In 1850, the painter Franz Nadorp, who lived in Rome, presented our painting, which superficially shows a Roman landscape with a view of the Campagna, to the Academy exhibition in Berlin. The view, partly obscured by mighty pine trees, extends to the right of St Peter’s across the Tiber plain, where a flock of sheep is grazing, to a hill with umbrella pines. In front of the pines is an inconspicuous, simple building, which is nevertheless one of the most frequently reproduced buildings in Rome in the first half of the 19th century – it is the legendary Casina di Raffaello, supposedly the country house of the “Divine” on the Pincio, where, according to legend, he recovered from his labours in the arms of his lover Fornarina. In Raphael’s alleged garden house, there were frescoes with love allegories executed by pupils of Raphael after drawings by the master – giving rise to the misconception that the building was Raphael’s own villa.

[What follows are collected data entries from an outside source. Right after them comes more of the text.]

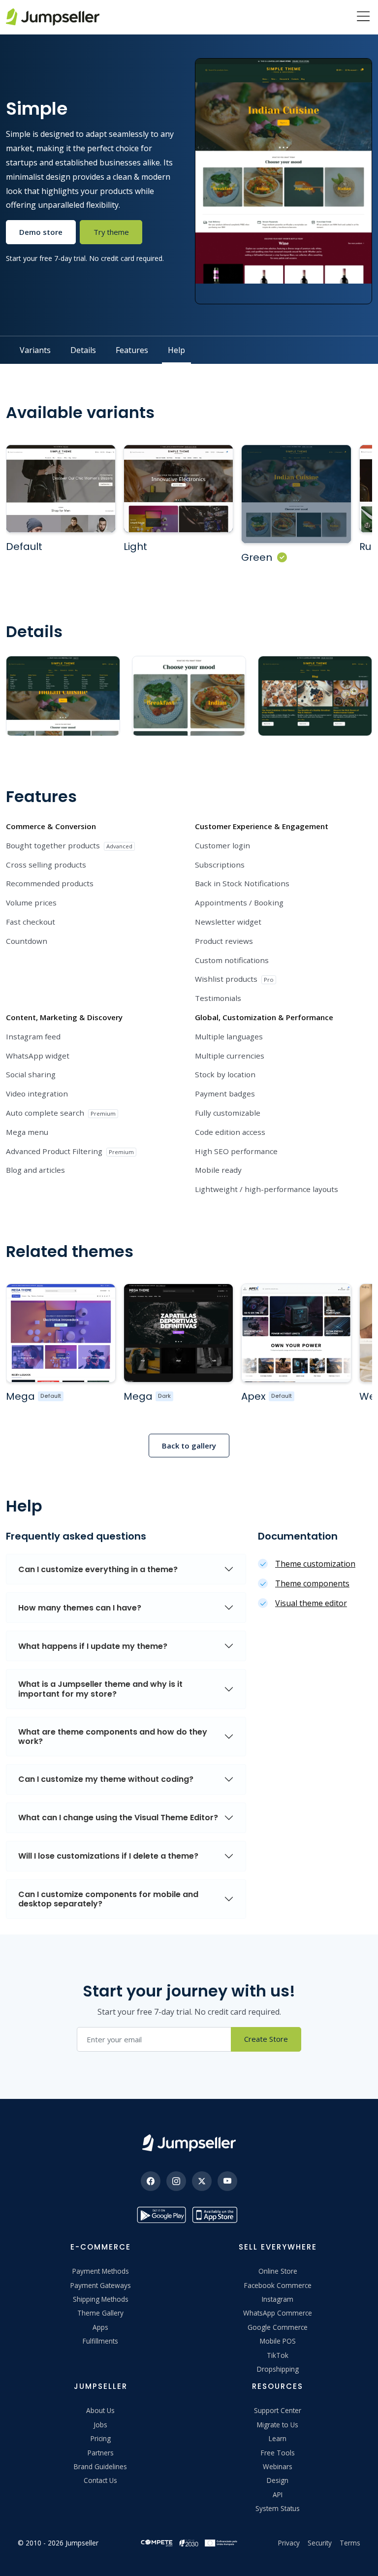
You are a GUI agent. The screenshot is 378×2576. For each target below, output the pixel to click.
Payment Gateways (100, 2285)
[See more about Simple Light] (178, 489)
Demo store (41, 232)
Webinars (277, 2466)
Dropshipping (278, 2369)
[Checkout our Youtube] (227, 2181)
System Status (277, 2508)
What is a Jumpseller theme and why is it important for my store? (100, 1688)
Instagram (277, 2299)
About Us (100, 2410)
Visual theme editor (311, 1603)
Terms (350, 2542)
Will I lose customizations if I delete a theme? (108, 1856)
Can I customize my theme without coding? (105, 1779)
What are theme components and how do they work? (112, 1736)
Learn (277, 2438)
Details (83, 350)
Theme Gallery (100, 2313)
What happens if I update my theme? (92, 1646)
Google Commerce (278, 2327)
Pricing (101, 2438)
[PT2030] (189, 2542)
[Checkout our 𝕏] (202, 2181)
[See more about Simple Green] (296, 494)
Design (277, 2480)
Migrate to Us (277, 2424)
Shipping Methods (100, 2299)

Nadorp, who had come to Rome in 1828 and was active in the German artists’ association there as an organiser of various festivities, had joined the circle of Nazarenes around Friedrich Overbeck and Peter von Cornelius, who had chosen Raphael’s painting as a model of religious piety and grace. Rome was gripped by a true Raphael enthusiasm in the years after 1810, which also infected Nadorp, who had already visited and sketched the garden house immediately after his arrival. His painting is also an expression of this admiration for Raphael, in which Raphael embraces his lover in the foreground on the park steps, but pauses to look backwards, where an artist – carrying a portfolio under his arm – points to the cypresses on the right. There, a farmer has led his cattle to the watering trough, but in their shade sits Michelangelo Buonarotti, all in black, lost in melancholy. “Raphael’s Villa near Rome – in the foreground left Raphael and the Fornarina, on the right Michelangelo under cypresses” reads the contemporary label on the stretcher. For his portraits of Raphael, the Fornarina and Michelangelo, Nadorp orientated himself on historical portraits – such as Raphael’s self-portrait from the School of Athens, his portrait of the Fornarina in the Barberini Collection in Rome and, for Michelangelo, Jacopo del Conte’s portrait in the Uffizi, while the young artist with the portfolio is probably Nadorp himself. His painting thus becomes not only an impressive testimony to the Raphael cult in the 19th century, but also a personal reflection on his own artistic path: like Hercules at the crossroads, he stands between the two artists, striding towards Raphael and yet pointing back to the older Michelangelo. The art-theoretical discourse in the early 19th century oscillated between these two “forefathers” of art, but if we consider Nadorp’s career, who emerged as a copyist after Raphael at the Prague Academy of Art and was later close friends with Nazarenes in Rome who paid homage to Raphael, then his painting is a confession to Raphael.
In 1850, however, when Nadorp exhibited his painting, this avowal was merely a romantic reminiscence that had been overtaken by reality – in 1849, French troops had fired on Rome and destroyed the Casina di Raffaello in the process. However, Nadorp was able to access a larger version of his painting, painted in 1843, which was in the possession of the Prussian king (today Potsdam, Sanssouci Palace, Orangery).